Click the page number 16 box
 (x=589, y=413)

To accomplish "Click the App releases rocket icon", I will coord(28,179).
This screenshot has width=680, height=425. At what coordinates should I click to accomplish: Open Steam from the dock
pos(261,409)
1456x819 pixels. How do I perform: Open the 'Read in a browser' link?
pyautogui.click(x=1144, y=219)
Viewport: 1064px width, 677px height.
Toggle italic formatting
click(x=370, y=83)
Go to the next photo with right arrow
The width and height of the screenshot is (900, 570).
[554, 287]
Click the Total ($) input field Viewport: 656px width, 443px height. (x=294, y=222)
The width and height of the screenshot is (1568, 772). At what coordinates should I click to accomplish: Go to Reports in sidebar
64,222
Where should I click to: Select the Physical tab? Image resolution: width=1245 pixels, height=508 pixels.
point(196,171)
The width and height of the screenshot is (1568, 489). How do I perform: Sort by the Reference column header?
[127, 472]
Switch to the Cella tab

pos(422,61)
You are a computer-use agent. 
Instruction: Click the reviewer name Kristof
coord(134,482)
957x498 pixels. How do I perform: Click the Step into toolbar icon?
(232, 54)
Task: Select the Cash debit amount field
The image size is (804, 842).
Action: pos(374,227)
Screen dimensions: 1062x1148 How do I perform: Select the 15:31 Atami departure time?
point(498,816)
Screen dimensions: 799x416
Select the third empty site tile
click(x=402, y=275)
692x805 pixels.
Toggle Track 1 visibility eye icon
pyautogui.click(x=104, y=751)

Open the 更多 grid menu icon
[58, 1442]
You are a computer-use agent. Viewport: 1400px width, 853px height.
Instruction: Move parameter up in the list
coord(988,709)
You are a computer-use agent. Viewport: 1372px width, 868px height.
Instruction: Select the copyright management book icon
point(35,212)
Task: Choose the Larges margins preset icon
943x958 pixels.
───
■ AUFGABE: Schreibe die Einträge ab der Zeile mit „You are a computer-use agent. Viewport: 1372px“ einschließlich dieser Zeile bis zum Schluss der Einträge wortgetreu ab.

■ ERGEBNIS:
You are a computer-use agent. Viewport: 1372px width, 868px height.
Instruction: Select the copyright management book icon
point(35,212)
Task: Choose the Larges margins preset icon
943x958 pixels.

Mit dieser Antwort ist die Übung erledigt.